## SET PROBLEM 1
Name every user who posted in the Gaggia boiler thread.

## PROVIDED PASSAGE
# Stripping gaggia baby boiler



## peche (Dec 2, 2012)

I keep getting a blocked solenoid on my Gaggia Baby Class so have decided to strip the boiler to remove any scale inside.

I'm having some trouble removing the hose at the top of the boiler that connects to the steam switch. I have removed the 2 M5 bolts but can't separate the metal attachment (Number 25 on http://www.mrbean2cup.co.uk/download-document/gaggia-new-baby-06-class). The diagram suggests they should come apart but I don't want to force it. Any tips on getting them apart (if indeed they are supposed to come apart?)

This is the piece in question http://i.imgur.com/mvUkxMb.jpg

Thanks


----------



## MartinB (May 8, 2011)

It should twist with a bit of lateral movement. Try getting something underneath it to pull it up?


----------



## El carajillo (Mar 16, 2013)

Place the end of a flat bladed screwdriver underneath the pipe connection and gently lever against the top of the boiler, there is a stub on the U/side of the fitting which tends to corrode into the top of the boiler, there is also an "O" ring seal .Just work at it gently and it will come out.

## SET PROBLEM 2
Format the records, from the line containing "Task: Star the Newsletter document" through the line containing "coord(381,246)", both ends included, as a Markdown table with the columns No. and Line. Omit blank lines.

## EXERCISE INPUTS
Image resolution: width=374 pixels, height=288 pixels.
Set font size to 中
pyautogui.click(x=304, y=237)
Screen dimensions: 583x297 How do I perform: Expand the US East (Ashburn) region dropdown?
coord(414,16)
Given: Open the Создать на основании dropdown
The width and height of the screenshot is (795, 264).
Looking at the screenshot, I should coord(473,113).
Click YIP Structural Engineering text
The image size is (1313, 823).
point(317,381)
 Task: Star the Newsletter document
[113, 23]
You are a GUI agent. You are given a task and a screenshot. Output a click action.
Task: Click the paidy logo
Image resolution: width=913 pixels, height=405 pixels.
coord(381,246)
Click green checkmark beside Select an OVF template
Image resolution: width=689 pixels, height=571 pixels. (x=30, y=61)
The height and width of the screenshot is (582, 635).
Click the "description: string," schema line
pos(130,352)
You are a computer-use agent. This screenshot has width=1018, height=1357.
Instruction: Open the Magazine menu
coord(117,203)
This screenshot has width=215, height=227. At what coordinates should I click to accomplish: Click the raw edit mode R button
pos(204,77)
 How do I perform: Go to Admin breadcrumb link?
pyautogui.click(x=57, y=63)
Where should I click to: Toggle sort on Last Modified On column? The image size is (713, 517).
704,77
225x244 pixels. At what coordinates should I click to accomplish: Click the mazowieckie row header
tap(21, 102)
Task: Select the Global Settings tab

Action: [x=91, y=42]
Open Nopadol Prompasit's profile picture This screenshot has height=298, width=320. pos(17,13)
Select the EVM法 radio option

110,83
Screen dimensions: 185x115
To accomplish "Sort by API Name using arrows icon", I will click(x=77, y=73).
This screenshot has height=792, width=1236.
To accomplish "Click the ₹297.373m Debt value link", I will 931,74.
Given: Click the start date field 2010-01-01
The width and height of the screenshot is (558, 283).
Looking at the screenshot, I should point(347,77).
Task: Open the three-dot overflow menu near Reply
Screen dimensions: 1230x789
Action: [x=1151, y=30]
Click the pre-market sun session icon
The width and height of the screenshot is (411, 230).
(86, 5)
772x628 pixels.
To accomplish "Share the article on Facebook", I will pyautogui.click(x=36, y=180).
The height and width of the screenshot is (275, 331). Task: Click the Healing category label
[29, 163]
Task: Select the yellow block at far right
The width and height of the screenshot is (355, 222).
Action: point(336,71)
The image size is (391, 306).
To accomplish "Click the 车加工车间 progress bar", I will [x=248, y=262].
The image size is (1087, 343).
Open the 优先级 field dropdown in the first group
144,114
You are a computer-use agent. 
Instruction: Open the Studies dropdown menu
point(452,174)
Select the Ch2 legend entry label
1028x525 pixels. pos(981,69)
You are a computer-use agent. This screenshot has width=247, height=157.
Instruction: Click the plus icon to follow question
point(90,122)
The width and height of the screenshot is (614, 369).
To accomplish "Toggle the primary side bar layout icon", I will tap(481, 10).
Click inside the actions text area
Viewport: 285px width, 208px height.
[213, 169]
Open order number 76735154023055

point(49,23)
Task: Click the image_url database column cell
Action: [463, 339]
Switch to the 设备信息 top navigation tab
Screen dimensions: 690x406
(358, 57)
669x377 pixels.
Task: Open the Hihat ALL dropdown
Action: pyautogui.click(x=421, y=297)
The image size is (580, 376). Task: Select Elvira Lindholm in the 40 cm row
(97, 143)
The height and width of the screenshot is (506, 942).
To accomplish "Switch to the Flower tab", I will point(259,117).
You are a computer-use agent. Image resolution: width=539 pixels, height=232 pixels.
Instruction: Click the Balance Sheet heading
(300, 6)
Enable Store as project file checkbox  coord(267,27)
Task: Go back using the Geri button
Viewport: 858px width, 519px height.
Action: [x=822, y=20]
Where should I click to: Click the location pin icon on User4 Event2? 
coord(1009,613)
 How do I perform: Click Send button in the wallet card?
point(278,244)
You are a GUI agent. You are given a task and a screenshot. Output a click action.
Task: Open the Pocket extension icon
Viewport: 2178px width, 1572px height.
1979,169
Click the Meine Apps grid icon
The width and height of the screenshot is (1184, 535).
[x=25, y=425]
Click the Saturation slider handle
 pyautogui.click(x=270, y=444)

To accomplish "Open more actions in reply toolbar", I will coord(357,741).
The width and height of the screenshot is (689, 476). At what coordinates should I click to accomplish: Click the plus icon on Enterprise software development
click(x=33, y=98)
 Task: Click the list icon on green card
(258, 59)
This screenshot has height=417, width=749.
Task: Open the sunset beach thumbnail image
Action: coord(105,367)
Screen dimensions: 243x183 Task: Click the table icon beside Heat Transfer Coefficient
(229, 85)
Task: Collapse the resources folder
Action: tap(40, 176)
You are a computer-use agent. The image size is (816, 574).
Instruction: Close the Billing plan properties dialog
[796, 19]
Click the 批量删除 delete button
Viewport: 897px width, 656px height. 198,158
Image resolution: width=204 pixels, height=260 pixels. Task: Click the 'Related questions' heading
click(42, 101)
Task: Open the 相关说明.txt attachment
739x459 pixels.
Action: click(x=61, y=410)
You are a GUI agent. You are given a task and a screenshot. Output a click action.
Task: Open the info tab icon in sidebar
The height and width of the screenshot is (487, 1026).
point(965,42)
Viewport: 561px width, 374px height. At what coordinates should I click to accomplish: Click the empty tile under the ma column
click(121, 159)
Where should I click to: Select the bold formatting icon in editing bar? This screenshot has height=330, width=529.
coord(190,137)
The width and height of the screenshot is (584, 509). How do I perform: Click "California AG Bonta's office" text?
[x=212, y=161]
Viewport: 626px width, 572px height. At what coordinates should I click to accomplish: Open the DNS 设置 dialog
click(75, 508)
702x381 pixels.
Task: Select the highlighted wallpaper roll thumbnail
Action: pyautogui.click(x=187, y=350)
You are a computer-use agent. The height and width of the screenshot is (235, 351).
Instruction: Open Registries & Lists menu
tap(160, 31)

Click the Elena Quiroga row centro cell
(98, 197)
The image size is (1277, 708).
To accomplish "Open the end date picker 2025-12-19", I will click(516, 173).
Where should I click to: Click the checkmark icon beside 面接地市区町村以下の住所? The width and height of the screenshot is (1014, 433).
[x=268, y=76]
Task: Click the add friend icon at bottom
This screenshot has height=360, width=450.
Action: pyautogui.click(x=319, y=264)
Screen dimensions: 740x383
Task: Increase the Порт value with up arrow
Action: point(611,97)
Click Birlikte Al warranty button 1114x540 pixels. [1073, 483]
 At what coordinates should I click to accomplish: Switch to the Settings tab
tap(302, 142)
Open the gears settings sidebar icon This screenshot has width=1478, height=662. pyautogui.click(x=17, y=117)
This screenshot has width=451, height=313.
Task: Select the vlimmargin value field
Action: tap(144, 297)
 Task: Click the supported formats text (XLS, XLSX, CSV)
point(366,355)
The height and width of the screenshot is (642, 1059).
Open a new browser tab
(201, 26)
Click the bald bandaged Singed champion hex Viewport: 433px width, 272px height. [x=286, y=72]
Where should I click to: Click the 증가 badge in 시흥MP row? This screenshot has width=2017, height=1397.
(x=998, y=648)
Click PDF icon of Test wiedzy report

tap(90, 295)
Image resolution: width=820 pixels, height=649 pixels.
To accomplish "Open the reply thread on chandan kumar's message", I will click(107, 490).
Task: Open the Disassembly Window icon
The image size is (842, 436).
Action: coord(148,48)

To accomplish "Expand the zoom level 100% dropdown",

## CORRECT ANSWER 1
- peche
- MartinB
- El carajillo

## CORRECT ANSWER 2
| No. | Line |
|---|---|
| 1 |  Task: Star the Newsletter document |
| 2 | [113, 23] |
| 3 | You are a GUI agent. You are given a task and a screenshot. Output a click action. |
| 4 | Task: Click the paidy logo |
| 5 | Image resolution: width=913 pixels, height=405 pixels. |
| 6 | coord(381,246) |